The European Union gave the green light Monday to multi-million-dollar trade sanctions against the United States unless illegal tax breaks for US exporters are repealed.

Fresh from declaring peace on one front of a transatlantic trade war over US steel tariffs, the EU pledged to press ahead with retaliation unless Congress repeals the Foreign Sales Corporation (FSC) law.

Tariffs starting from 200 million dollars (164 million euros) will be imposed on March 1 until the FSC tax breaks are scrapped, after EU foreign ministers nodded through the duties recommended by the European Commission.

The duties, on goods from meat and paper to nuclear power parts and semi-precious stones, will rise by 40 million dollars a month after March until the FSC regime is ended.

The World Trade Organisation (WTO) ruled in January last year that the FSC law flouted its rules by allowing thousands of US firms, operating through subsidiaries in offshore tax havens, to benefit from reduced export taxes.

The WTO had ruled that the EU could impose four billion dollars in sanctions if the FSC system was not dismantled by the end of 2003.

But the European Commission -- the EU's executive arm -- last month stopped short of imposing such an unprecedented penalty, which would have sent shockwaves through strained US-EU trade relations.

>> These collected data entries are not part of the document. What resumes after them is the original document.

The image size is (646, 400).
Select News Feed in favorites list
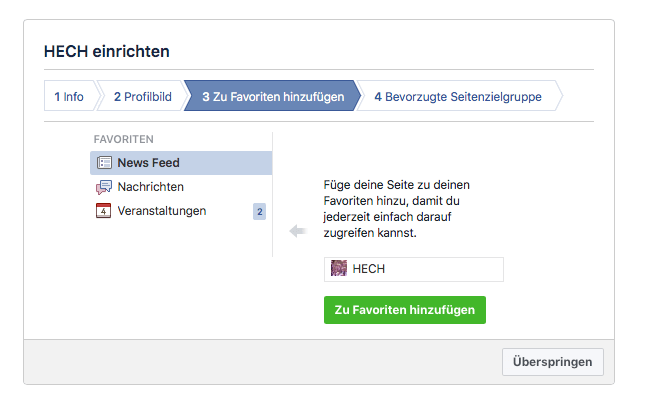pos(181,163)
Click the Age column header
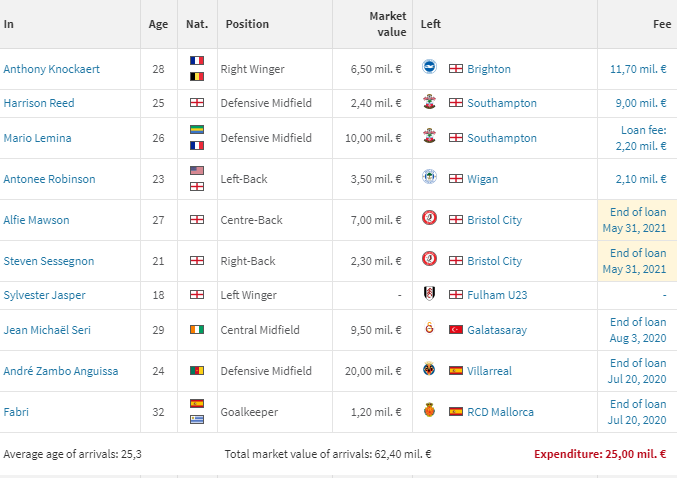 pyautogui.click(x=158, y=24)
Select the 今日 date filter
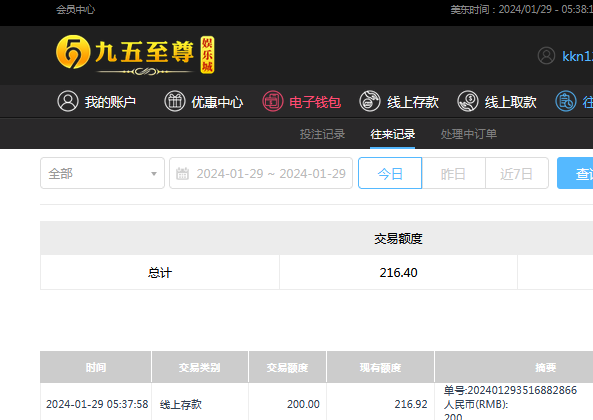 point(390,173)
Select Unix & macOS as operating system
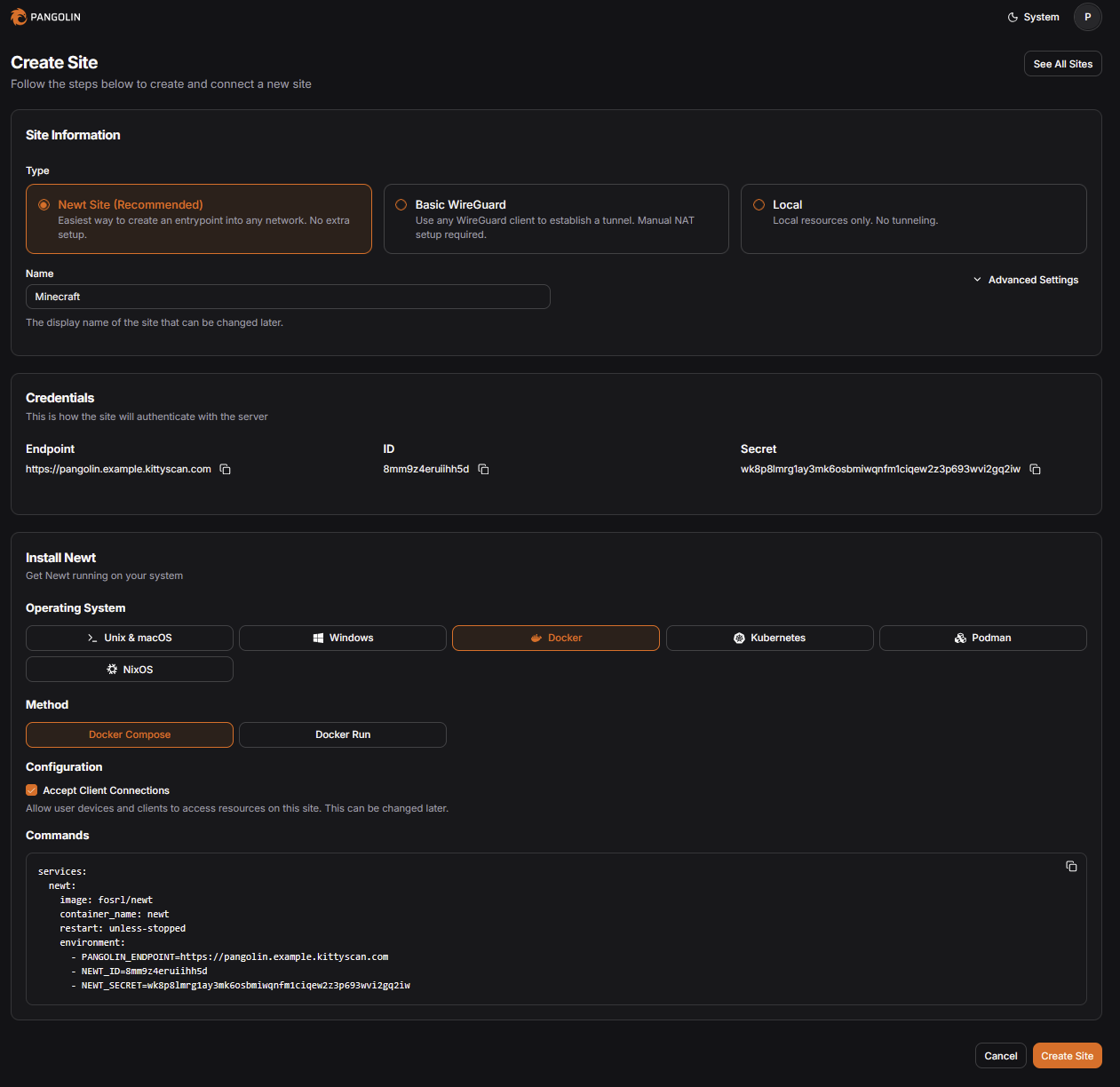 [x=129, y=638]
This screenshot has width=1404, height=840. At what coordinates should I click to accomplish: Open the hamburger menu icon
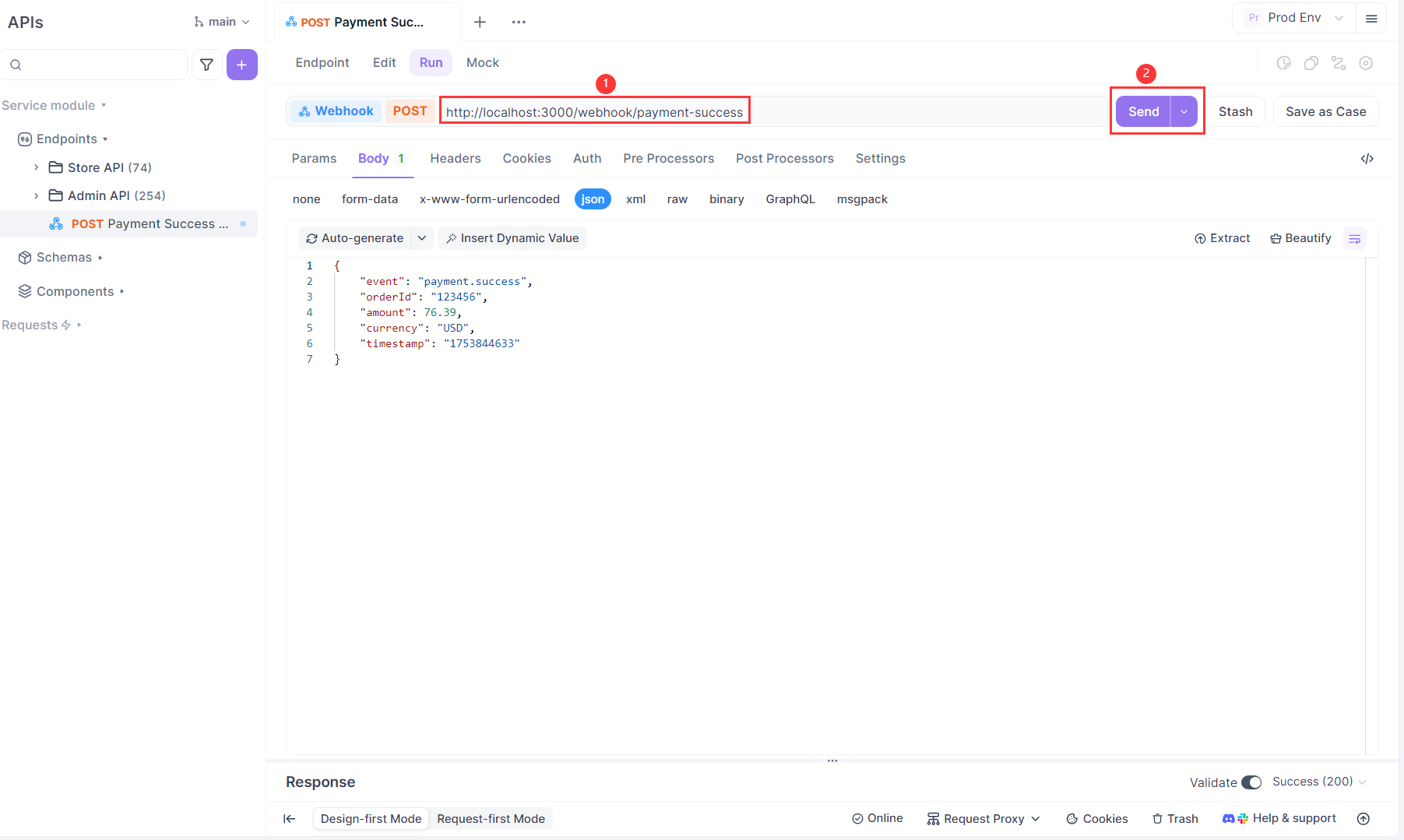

Congress is working on repealing the FSC law but with the US legislature now in recess, any decision is unlikely before next month at the earliest.

The EU says it has waited long enough after the WTO first ruled against the FSC scheme in 2000.

The tax row is one of a range of trade disputes causing anger on both sides of the Atlantic.

The EU last week lifted the threat of 2.2 billion dollars in trade sanctions against the United States after US President George W. Bush scrapped the tariffs on steel imports.

Washington, for its part, is unhappy over EU bans on genetically modified food and growth hormones in cattle. A committee of EU scientists voted Monday against approval for a type of GM sweetcorn, ensuring that that row will stay on the political agenda for some time yet.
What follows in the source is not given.